====== Source data

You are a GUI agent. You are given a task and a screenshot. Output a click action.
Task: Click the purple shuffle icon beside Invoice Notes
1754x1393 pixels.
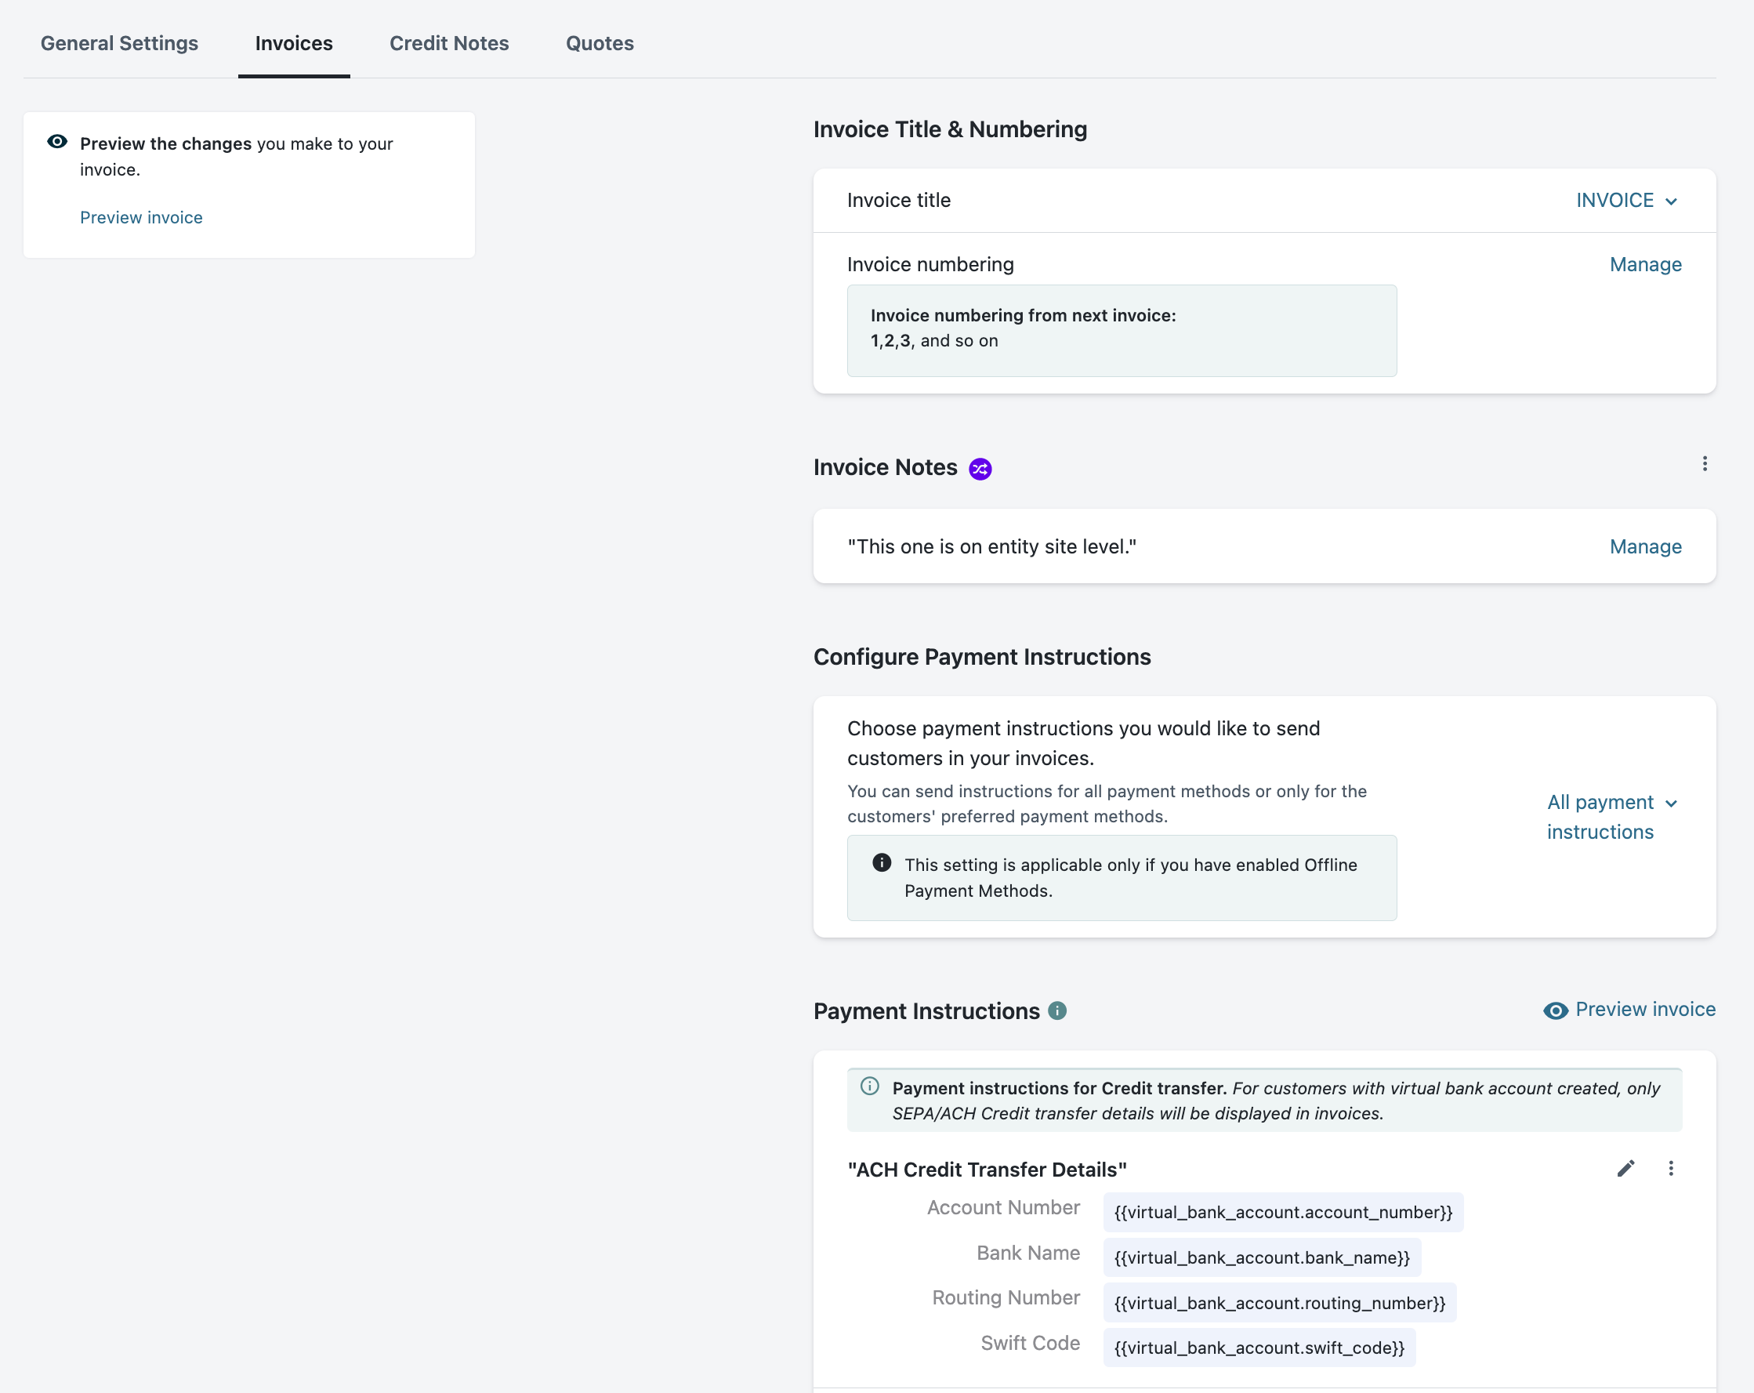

============
====== Source data

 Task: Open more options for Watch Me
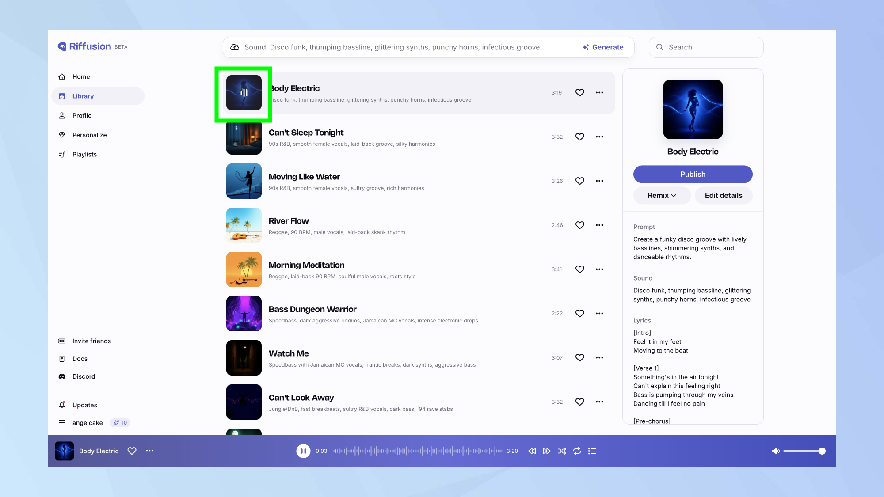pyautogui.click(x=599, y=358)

============

__The problem__:
Only the lines above starting at the one containing "Task: Click the" and ending at the one containing "1754x1393 pixels.", both included, are to be returned, exactly as they read.

__Expected answer__:
Task: Click the purple shuffle icon beside Invoice Notes
1754x1393 pixels.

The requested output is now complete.